§ SOURCE TEXT
#####
Located one hour southeast from the Twin cities, the Root River Water Trail combines family-friendly paddling, picturesque scenery, and small town hospitality all into one trip. On a warm, sunny day, there is nothing better than taking the canoe out for a gentle ride. The flat water welcomes all skill levels and is perfect for a family excursion. With occasional riffles here and there, you can decide to either bypass them or test your paddling ability.
What Makes It Great
Reaching up to 85 miles in length, the water trail starts out meandering through farmland and prairie. But, once the river reaches the bluff lands, the landscape changes dramatically. The rolling prairies become a faint memory as the 300-foot limestone bluffs tower above you. Not only does the scenery change, but the personality of the river changes as well. The gentle turns of the river become a little sharper and the occasional rocky pools, perfect for trout fishing, have to be avoided. Still an easy flowing river, there are only a few portions that require technique and maneuvering.
Not many people know that the water trail is situated in Minnesota’s “driftless” region, which is named for the fact that no glacial drift migrated over this area. Normally the landscape would look like central Minnesota’s rolling hills and flat prairies, but due to the fact that no glaciers shredded the landscape, this area has become a natural archeological landmark. It is the only place in the Midwest where you can see what the earth looked like before the Ice Age. This is why you can see exposed limestone, towering bluffs, and wildlife only found in this region.
The most famous endemic species is the timber rattlesnake. During the sections of the river that border the bluffs, look closely at the outcrops or on the large flat rocks bordering the riverbank. If you are lucky, you may see a timber rattlesnake soaking up the sun. Other types of wildlife commonly seen along Root River’s wooded shores include white-tailed deer, foxes, badgers, and woodchucks. River otter and beavers also share the river with you.
#####
§ RAW DATA
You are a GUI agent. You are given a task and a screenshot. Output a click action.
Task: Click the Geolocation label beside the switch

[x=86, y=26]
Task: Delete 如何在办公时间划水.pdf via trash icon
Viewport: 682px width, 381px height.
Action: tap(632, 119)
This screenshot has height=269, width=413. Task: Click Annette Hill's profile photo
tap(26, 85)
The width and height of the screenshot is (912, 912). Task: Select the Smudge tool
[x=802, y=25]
#####
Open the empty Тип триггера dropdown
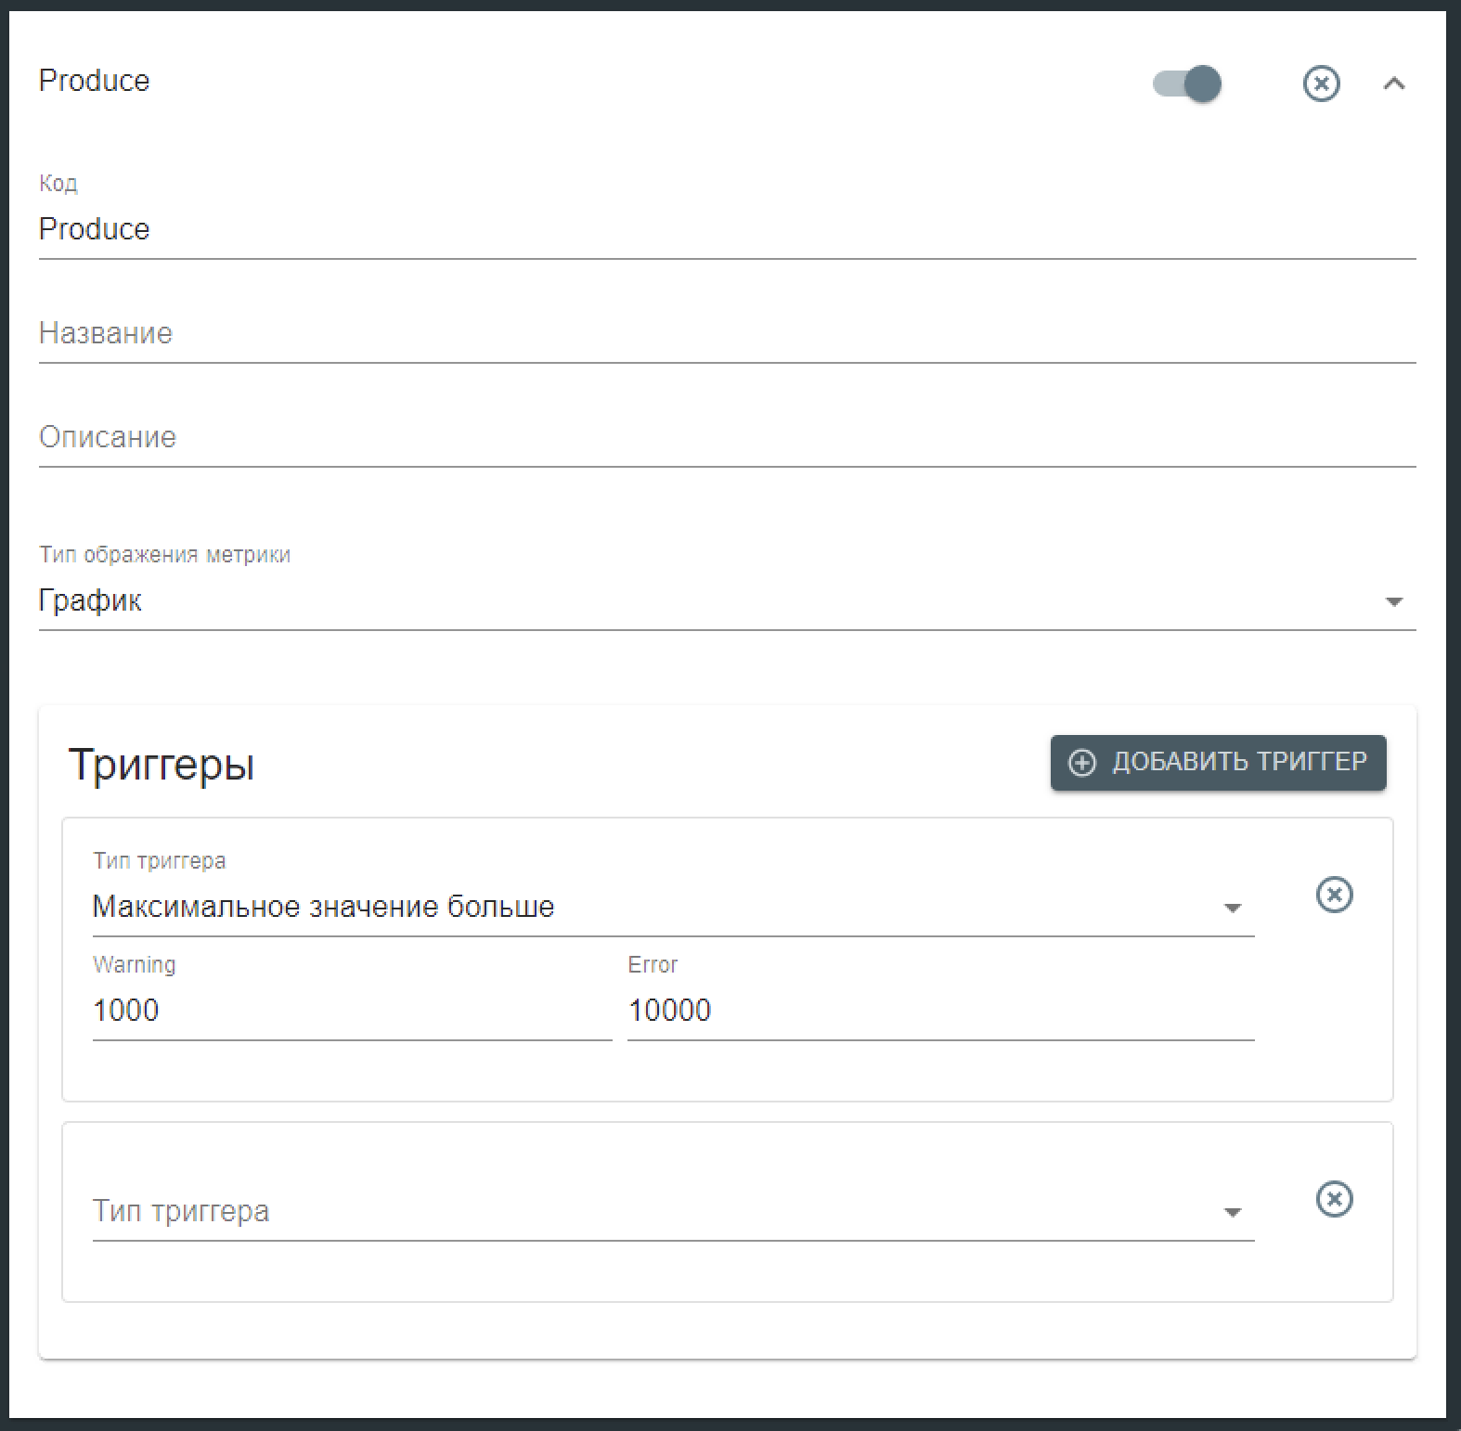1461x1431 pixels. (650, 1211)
#####
§ EXERCISES TO COMPLETE
(a) Answer these questions from the text on the Root River Water Trail.
(i) Up to how many miles long is the water trail?
(ii) How tall are the limestone bluffs that tower over the river?
(iii) What is the most famous endemic species in the area?
(b) Resume the text about the Root River Water Trail, starting after its last sentence.

§ ANSWERS FOR THE EXERCISE
(a)
(i) Up to 85 miles.
(ii) 300 feet.
(iii) The timber rattlesnake.

(b)
The eight small towns that Root River passes through contribute to its charm. Each town has its own personality and history, some of which you can see directly from the river. Almost all of the towns were milling and transportations hubs, and the ruins of old mills are still standing today. Oftentimes, you know you are near a town when you see ruins or pass under an old railroad bridge.
At the end of your journey, if you find yourself nearing to the confluence of the Root and Mississippi Rivers, make sure to take the time to appreciate the Upper Mississippi River Wildlife and Fish Refuge. The floodplain forest, delicate meadows, and oak-covered bluffs are amazing to see.
Who is Going to Love It
Root River’s calm waters will over joy beginner paddlers looking for an easy stretch of water, but also wanting a scenic option.
Directions, Parking, & Regulations
There are 10 entry points, mostly found in the quaint towns along the river. Each town provides parking and local amenities. These entry points give you the flexibility to shorten or lengthen your trip and for the adventurous paddler, there are many campsites along the riverbank, making it easy to make your trip into a multi-day journey.